Brian Adams, our chief financial officer, who will provide our financial update on the second quarter, as well as our latest outlook for fiscal 2019. A quick glance at the numbers for first-quarter revenue was 76.3 million, representing 57% growth. Adjusted EBITDA was 13.7 million, representing 88% growth. Adjusted earnings per share was $0.35, representing 75% growth.

We had strong performance across all aspects of our business. We also had a strong pipeline, which Orsula will summarize for you shortly. Our main value proposition is by using our unique software identifying and mitigating simultaneous multi-drug interactions. Our MedWise software is grounded deeply in the science of pharmacokinetics, pharmacogenomics, pharmacodynamics and chronopharmacology, which we compile into a singular medication risk score from zero to 50 for each patient.

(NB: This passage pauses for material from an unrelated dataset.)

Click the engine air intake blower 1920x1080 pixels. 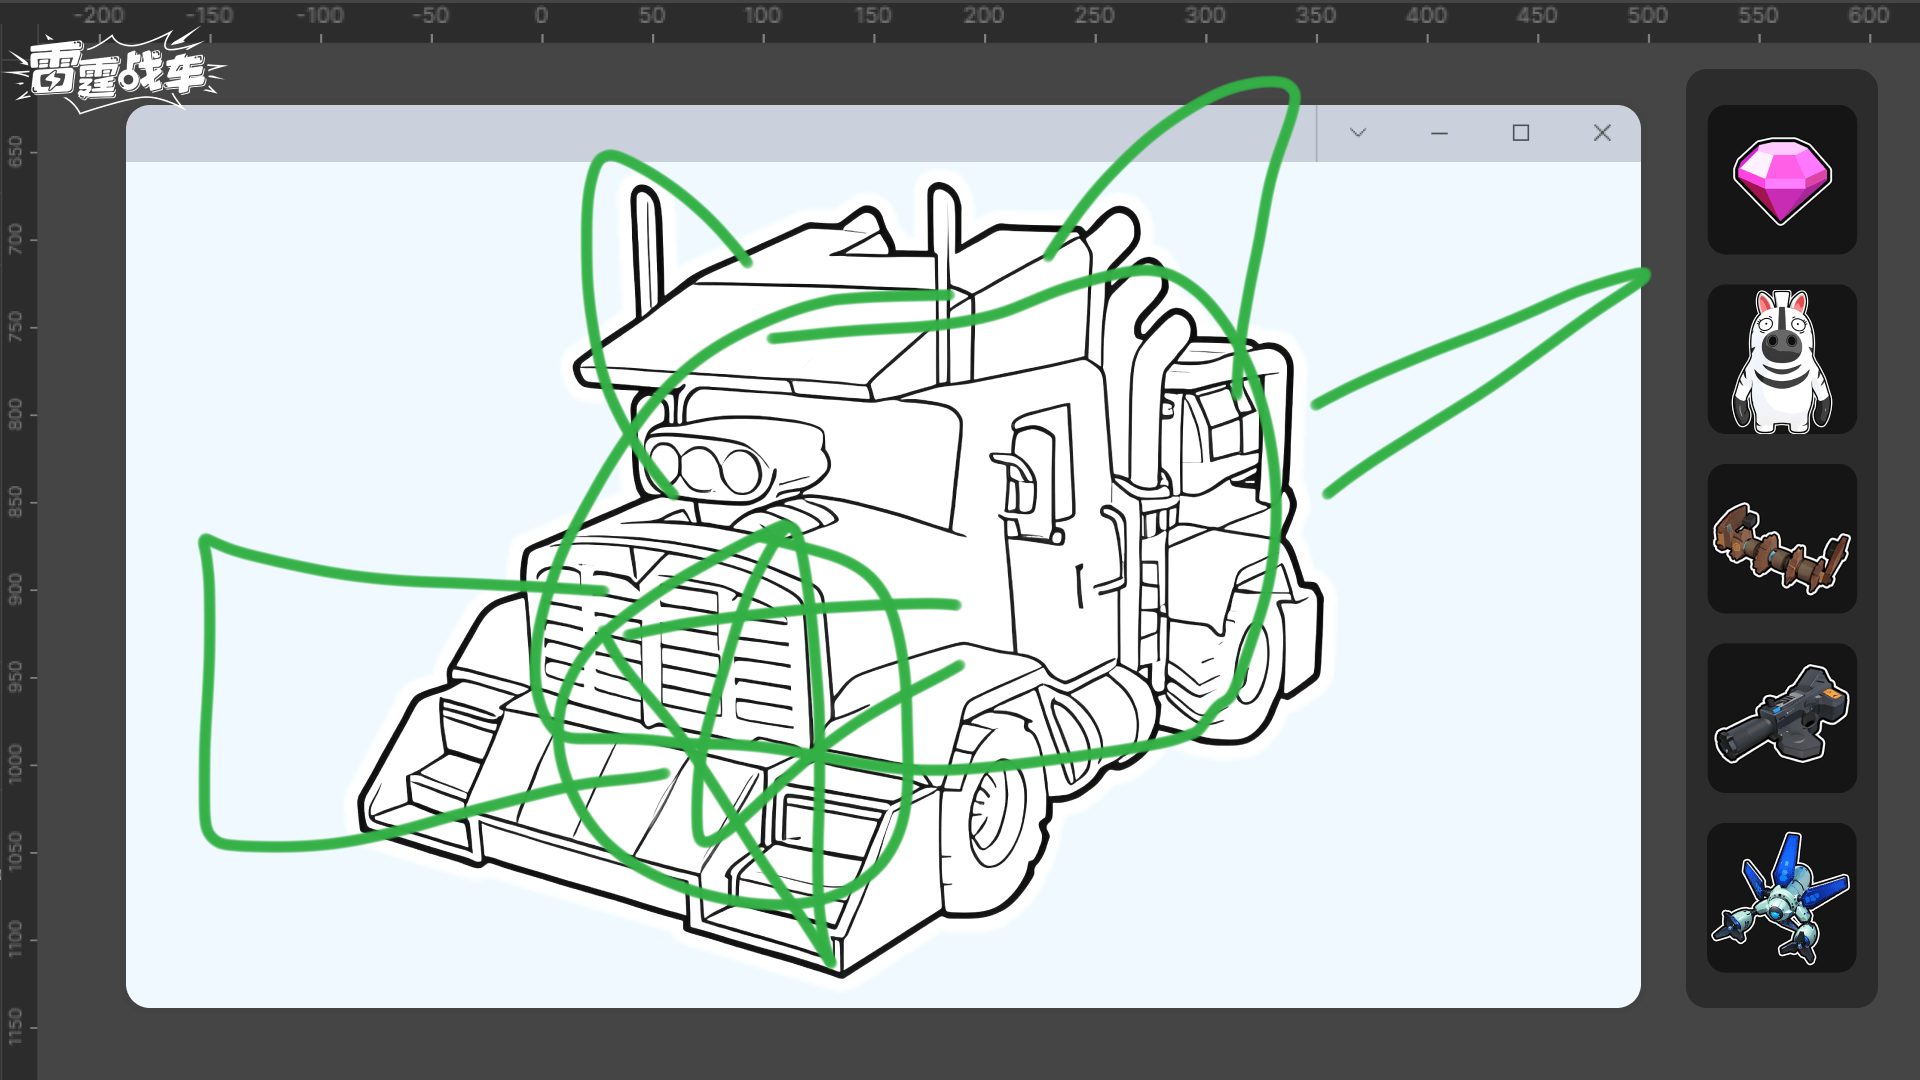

In addition to this personalization, we can run a cohort of patients from thousands to millions overnight and produce a histogram that depicts the medication risk scores on the X-axis and the number of patients on the Y-axis. Our data lake exceeds 100 million patients. Over the past year, we have grown our internal analytics department to more than a dozen advanced degree data mining analytics personnel. They have worked extensively with our Pace data sets and our CMS-sponsored Enhanced Medication Therapy Management data sets.

With both data sets we have access to complete pharmacotherapy information, including prescription, over-the-counter, recreational meds and drugs, as well as medical spending such as hospitalizations, ER visits, physician visits. I would like to share with you some of the information we have gleaned from these analytics regarding our CMS Enhanced Medication Therapy Management pilot. We reported on 2017 results this time last year. We have now received the 2018 results which are embargoed.

However, our analytics department also tracks our progress monthly that I will be reporting from the purview gleaned by our analytics departments, which is quite aligned with the embargoed results from CMS actuaries. The cohort to which we were signed each year was approximately 230,000 Part D patients. We risk stratified the group and identified approximately 35,000 patients who had a medication risk score above 14 on the zero to 50 scale. In 2017, we were able to conduct -- I'm sorry, consult with 15,000 patients of the 35,000.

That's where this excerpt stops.